Remarks on the preservation and breaking of translational symmetry for a class of ODEs

TL;DR

This paper investigates conditions under which translational symmetry is preserved or broken in certain periodic second-order ODEs, extending previous theorems by employing novel group actions to analyze symmetry properties.

Contribution

It introduces new symmetry preservation and breaking theorems for periodic ODEs using unconventional group actions, generalizing prior results by Willem and Costa-Fang.

Findings

Established conditions for symmetry preservation in periodic ODEs.

Proved symmetry breaking scenarios under specific nonlinearities.
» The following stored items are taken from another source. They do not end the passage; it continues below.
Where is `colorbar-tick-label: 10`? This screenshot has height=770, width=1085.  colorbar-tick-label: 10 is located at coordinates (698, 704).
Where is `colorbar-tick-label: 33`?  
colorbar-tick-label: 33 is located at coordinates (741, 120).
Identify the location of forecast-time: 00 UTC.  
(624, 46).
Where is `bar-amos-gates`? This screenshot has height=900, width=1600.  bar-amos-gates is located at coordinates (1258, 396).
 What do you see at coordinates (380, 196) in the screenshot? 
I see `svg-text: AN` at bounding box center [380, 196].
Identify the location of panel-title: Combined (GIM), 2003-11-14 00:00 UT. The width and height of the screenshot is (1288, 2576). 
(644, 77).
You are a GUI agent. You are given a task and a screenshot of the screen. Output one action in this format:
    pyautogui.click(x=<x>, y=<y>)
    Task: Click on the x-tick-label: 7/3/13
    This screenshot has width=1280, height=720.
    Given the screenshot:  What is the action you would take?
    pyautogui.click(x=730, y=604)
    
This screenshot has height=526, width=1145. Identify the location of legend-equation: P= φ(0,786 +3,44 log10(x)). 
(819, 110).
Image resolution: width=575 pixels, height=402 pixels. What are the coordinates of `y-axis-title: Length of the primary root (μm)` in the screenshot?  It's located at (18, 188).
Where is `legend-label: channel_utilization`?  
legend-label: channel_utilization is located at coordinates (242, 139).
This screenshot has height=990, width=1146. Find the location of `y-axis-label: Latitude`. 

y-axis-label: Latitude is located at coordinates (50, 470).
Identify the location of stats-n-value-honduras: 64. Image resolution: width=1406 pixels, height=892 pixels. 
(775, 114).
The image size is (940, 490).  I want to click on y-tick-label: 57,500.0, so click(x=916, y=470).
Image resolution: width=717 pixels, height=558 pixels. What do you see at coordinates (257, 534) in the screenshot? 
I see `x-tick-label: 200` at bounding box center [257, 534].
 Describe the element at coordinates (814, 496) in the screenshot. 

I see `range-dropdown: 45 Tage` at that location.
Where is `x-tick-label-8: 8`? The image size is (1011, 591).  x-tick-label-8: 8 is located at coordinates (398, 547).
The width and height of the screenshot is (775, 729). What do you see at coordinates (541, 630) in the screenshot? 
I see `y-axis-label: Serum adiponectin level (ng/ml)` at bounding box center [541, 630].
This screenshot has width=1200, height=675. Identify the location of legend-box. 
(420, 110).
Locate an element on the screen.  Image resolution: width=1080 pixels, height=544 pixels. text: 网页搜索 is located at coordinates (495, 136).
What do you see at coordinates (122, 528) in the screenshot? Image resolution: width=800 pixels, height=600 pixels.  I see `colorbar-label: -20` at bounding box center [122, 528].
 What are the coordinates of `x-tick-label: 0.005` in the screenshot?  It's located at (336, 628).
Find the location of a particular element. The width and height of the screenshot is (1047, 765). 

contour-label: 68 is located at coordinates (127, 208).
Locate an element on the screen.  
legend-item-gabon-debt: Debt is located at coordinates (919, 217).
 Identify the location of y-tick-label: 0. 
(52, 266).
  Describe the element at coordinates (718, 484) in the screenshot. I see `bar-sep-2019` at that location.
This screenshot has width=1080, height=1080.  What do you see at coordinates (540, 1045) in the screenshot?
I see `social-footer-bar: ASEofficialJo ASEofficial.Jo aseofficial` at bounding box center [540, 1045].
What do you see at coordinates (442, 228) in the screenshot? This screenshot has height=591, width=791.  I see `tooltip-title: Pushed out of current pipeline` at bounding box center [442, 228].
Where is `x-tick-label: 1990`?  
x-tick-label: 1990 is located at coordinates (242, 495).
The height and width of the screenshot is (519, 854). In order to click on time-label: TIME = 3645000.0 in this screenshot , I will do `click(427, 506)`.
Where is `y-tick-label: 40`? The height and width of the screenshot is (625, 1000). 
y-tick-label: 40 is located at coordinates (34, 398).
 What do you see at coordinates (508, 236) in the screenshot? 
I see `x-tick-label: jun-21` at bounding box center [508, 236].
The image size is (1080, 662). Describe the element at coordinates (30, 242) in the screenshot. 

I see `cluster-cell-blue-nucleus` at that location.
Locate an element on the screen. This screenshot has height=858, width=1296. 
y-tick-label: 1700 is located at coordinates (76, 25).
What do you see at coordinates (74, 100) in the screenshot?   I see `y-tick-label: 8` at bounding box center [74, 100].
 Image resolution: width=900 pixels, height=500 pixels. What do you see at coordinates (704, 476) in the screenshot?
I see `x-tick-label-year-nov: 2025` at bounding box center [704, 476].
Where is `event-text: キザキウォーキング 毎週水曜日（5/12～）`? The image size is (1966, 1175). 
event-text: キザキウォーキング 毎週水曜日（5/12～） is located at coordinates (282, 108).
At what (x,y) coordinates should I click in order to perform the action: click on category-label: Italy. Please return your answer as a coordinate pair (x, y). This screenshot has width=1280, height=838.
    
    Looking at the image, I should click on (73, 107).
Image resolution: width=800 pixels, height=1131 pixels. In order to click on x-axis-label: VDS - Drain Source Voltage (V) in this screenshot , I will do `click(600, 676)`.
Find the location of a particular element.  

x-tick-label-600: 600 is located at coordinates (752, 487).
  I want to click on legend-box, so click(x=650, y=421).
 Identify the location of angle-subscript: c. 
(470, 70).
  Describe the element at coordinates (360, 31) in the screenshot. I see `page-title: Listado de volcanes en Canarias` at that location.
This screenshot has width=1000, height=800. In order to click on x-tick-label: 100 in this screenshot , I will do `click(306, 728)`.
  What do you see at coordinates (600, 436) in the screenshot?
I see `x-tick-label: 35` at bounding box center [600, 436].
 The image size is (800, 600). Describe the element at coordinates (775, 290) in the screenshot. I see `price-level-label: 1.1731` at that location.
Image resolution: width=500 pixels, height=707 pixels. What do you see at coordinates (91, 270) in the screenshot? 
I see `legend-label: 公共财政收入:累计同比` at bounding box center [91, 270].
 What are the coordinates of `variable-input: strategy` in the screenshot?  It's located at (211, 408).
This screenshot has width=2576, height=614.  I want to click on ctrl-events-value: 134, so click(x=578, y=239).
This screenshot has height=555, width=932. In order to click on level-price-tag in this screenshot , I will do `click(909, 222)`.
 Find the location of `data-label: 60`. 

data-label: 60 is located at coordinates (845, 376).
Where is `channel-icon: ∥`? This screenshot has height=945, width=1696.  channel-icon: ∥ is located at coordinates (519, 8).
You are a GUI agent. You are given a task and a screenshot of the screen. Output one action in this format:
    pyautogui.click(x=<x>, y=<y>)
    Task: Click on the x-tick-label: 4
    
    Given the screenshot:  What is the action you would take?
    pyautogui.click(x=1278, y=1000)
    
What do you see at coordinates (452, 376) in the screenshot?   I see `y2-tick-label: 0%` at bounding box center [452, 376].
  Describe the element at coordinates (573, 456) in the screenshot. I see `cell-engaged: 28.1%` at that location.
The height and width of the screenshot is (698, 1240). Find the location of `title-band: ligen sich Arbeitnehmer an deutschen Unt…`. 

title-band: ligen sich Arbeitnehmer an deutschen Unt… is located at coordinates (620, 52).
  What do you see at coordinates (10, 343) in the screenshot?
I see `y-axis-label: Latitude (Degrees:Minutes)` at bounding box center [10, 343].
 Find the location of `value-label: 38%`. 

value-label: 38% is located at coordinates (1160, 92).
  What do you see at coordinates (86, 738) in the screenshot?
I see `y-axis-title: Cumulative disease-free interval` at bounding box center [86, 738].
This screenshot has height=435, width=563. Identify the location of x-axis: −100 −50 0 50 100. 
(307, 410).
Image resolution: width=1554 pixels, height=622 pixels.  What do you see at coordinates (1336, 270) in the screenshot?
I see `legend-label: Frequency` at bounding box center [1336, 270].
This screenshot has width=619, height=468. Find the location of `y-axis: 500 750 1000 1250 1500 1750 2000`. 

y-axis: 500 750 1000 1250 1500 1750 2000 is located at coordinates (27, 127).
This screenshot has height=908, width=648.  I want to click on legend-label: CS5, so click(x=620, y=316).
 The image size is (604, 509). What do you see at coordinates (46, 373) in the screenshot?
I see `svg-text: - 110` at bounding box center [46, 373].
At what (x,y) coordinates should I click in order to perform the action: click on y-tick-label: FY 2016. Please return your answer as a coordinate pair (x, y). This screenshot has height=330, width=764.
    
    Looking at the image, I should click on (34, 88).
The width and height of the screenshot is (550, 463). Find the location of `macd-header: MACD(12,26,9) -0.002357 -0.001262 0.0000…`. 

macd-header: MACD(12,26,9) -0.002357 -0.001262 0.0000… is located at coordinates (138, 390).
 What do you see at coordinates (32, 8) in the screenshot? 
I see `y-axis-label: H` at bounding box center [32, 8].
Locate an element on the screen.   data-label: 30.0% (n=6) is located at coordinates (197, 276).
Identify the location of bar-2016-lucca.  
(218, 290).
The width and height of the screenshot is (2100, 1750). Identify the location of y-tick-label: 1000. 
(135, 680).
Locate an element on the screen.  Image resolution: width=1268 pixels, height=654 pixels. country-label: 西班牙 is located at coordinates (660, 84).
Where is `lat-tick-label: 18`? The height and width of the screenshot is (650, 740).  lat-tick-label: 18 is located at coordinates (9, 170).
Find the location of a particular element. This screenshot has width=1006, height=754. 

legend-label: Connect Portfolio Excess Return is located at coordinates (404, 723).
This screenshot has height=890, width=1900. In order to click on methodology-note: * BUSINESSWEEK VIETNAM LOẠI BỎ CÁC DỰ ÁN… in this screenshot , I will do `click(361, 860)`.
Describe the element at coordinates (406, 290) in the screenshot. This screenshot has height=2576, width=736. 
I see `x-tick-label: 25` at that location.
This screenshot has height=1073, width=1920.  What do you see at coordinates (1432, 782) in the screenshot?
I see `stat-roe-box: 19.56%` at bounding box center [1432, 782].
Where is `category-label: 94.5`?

Extended existing theorems with broader group action frameworks.

Abstract

In this paper, we provide both a preservation and breaking of symmetry theorem for $2\pi$-periodic problems of the form \begin{align*} \begin{cases} -u''(t) + g(u(t)) = f(t)\cr u(0) - u(2\pi) = u'(0) - u'(2\pi) = 0 \end{cases} \end{align*} where $g: \mathbb{R} \to \mathbb{R}$ is a given $C^1$ function and $f: [0,2\pi] \to \mathbb{R}$ is continuous. We provide a preservation of symmetry result that is analogous to one given by Willem (Willem, 1989) and a generalization of the theorem given by Costa-Fang (Costa and Fang, 2019). Both of these theorems use group actions that are not normally considered in the literature.